SEC likely to scrap, scale back rule on compensation


WASHINGTON -- A plan to force companies to disclose salaries of high-paid employees who are not corporate officers is in jeopardy after a backlash from Hollywood, where film and TV stars often get bigger paychecks than executives.

Opponents claim the measure could put media companies at a competitive disadvantage by forcing them to disclose detailed compensation packages for luminaries such as Tonight Show host Jay Leno, film director Steven Spielberg and Today anchor Katie Couric.

The new rule was proposed by the Securities and Exchange Commission this year to ensure that top corporate policymakers cannot evade disclosure rules. But officials acknowledge that it could potentially expose the salaries of actors and athletes as well.

"My forecast is either the proposal will be significantly scaled back or it will be removed altogether," said SEC Chairman Christopher Cox. "If one takes the commentary seriously, as the commission must, we have to recognize the validity of these concerns."
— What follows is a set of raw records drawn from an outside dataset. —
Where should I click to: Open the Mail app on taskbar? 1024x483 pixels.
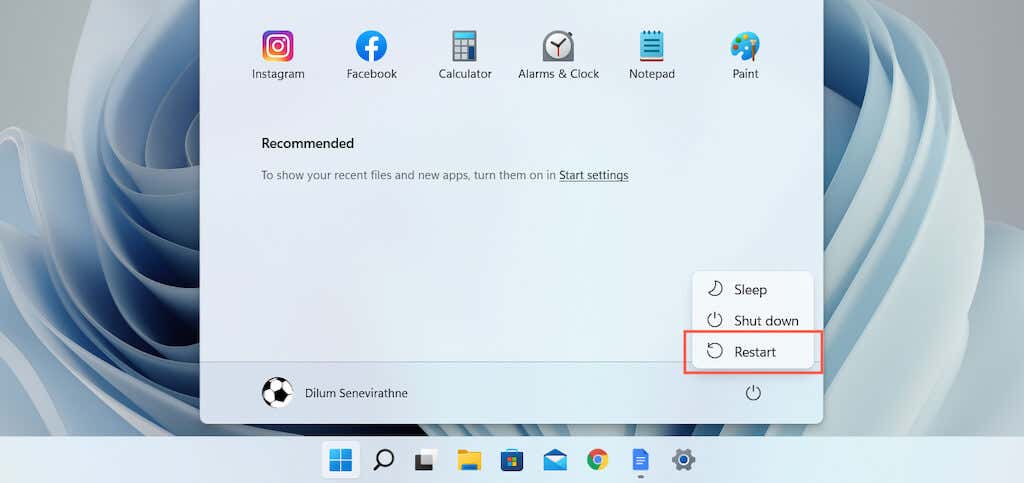(554, 460)
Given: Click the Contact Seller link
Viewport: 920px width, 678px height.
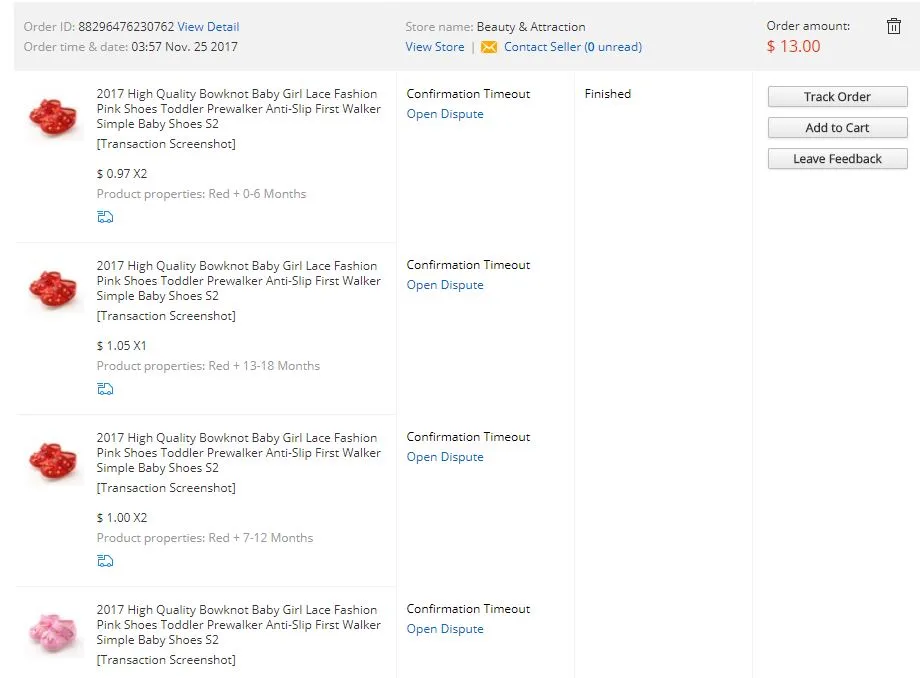Looking at the screenshot, I should click(543, 47).
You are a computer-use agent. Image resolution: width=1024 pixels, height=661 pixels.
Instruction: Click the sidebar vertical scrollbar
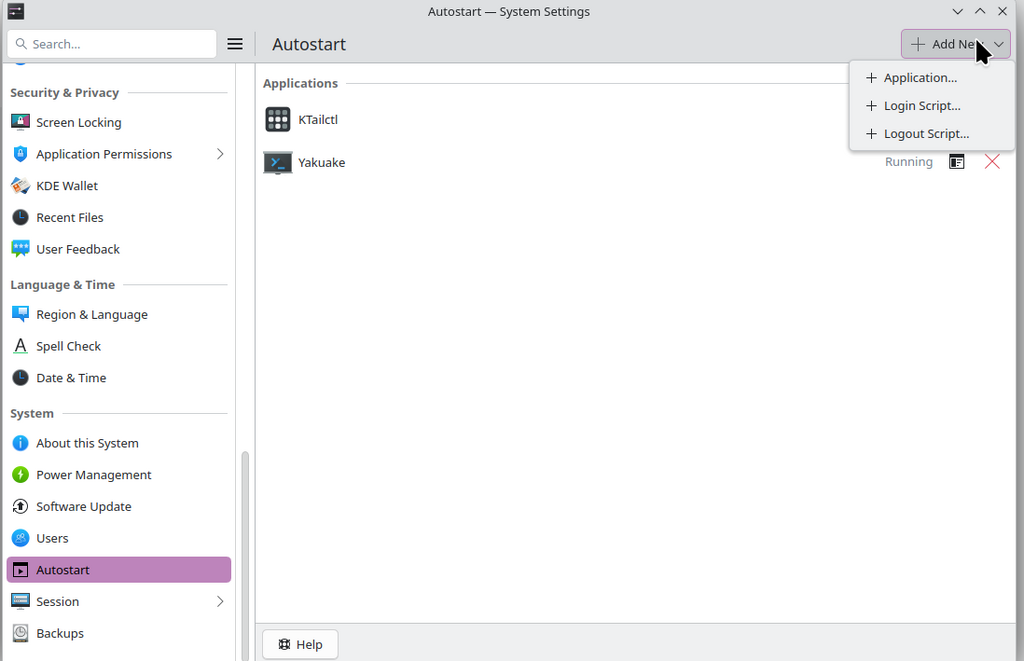click(x=245, y=550)
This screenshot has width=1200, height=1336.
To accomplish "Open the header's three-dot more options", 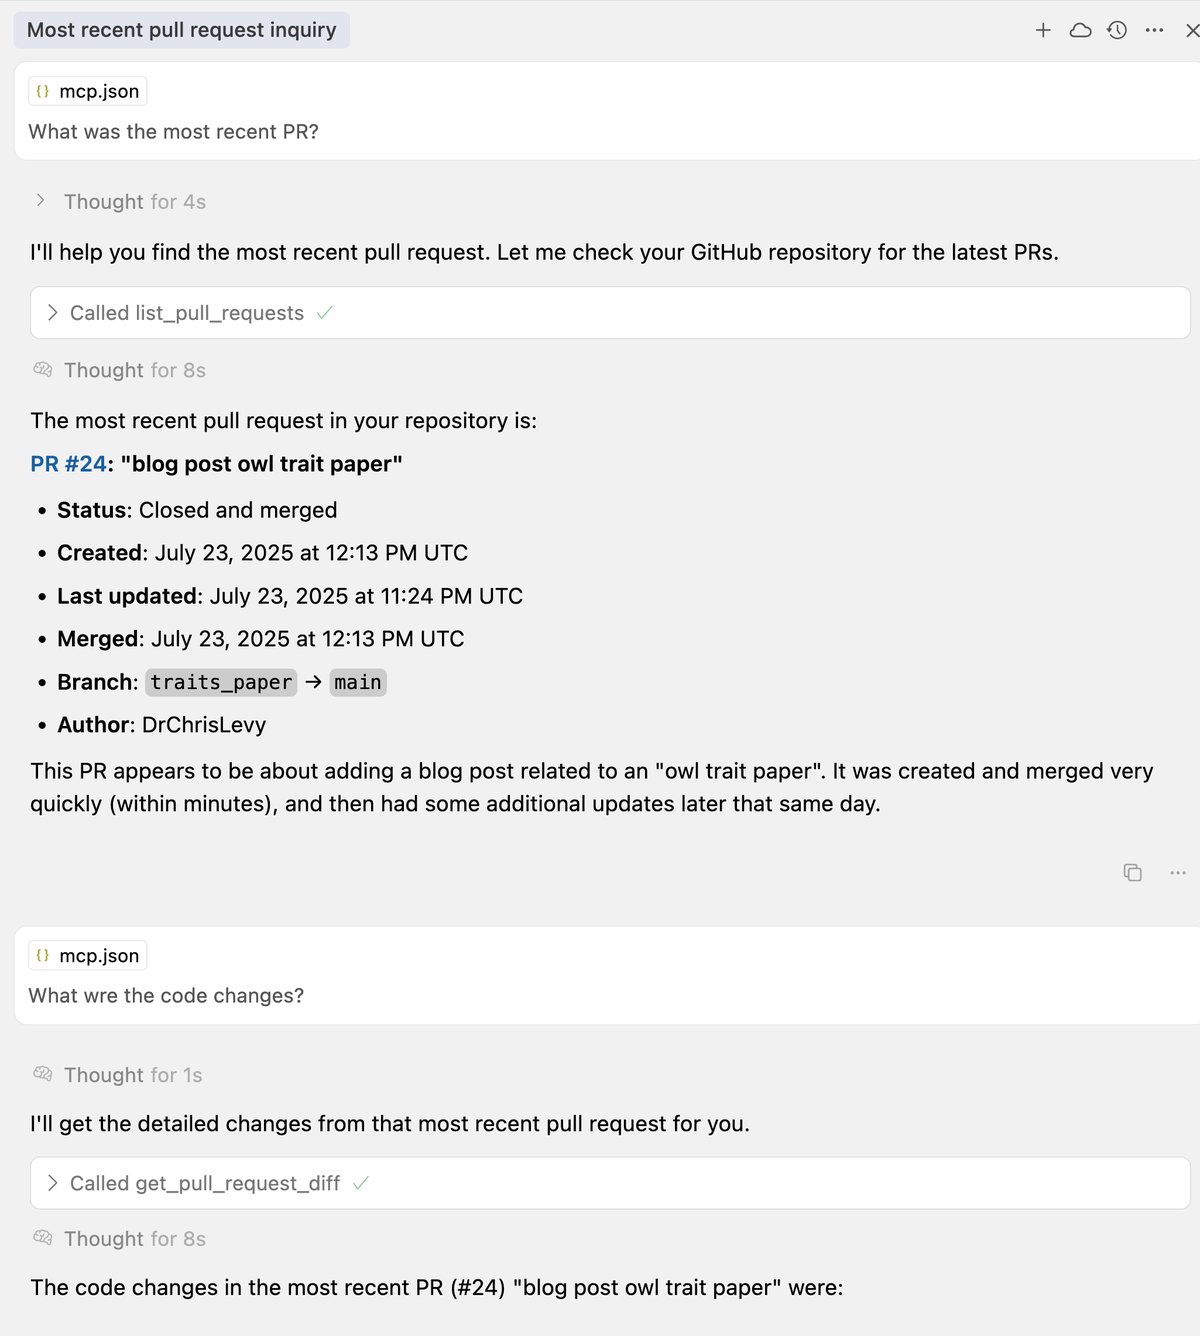I will (x=1154, y=30).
The SEC currently requires publicly traded companies to disclose compensation packages for the chief executive and the next four highest-paid executives.

The proposed new rule would force companies to make the same disclosures for as many as three additional employees if they take home more money than any of the five officers.

Under the proposal, these other employees would be identified only by job description. Opponents, however, said that would be a dead giveaway to their identities.

Jonathan Peterson writes for the Los Angeles Times.